Again, I try to be less opinionated than I was as a young person. I think the thing that’s distressing to me – and I think distressing to a lot of people – is that we’re living in an age where there is so much information that’s out there now, and there’s so many opportunities for people to really verify and vet things on their own. It used to be, back in the day, the New York Times dropped on your doorstep, and that was it, that was the news. Despite the fact that there is so much information at everyone’s fingertips, it seems to be more and more difficult for all of us to even find out and learn things, and fight ignorance and being uninformed.
As an artist, it’s less about the politics of the day. Because American Crime, as it was conceived, that was going to be out in the public space irrespective of who was going to be in the White House. Those issues that we were dealing with were going to be issues irrespective of the White House. Guerrilla, as a show, is set more than 40 years ago, but many of the things that they’re dealing with – the Immigration Act, the separation of people as patrials and non-patrials, the disenfranchisement – are still issues. But as we roll these things out, the fact that so many people –and, frighteningly, so many young people – remain uninformed and ill-informed and don’t know history…

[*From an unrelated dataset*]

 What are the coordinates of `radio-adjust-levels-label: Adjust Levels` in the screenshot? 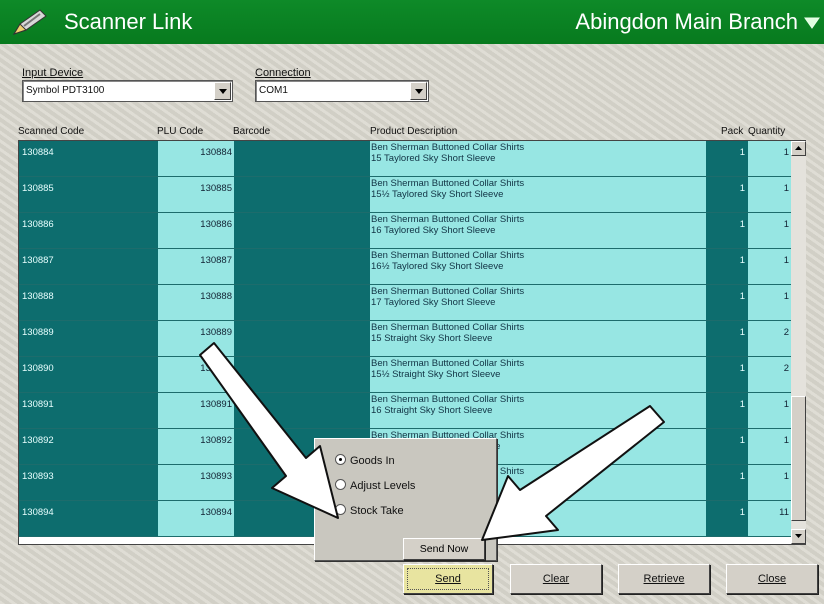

One of the reasons I do this show is because I have the opportunity to learn, to put things in the public space, but when you go out in front of these things –in all of these shows, whether it’s the documentary, Guerrilla or American Crime – you realize that people have the opportunity to truly learn more, educate more. You don’t have to agree with everything that’s out there, but even to just see how things play in other spaces, to see how these stories lay—and they choose not to. They choose merely to be angry. That, as a person, is sort of painful. That’s what I find distressing. Not the politics of the moment, because that changes. But when these issues remain the same year after year, decade after decade, that’s when it becomes problematic.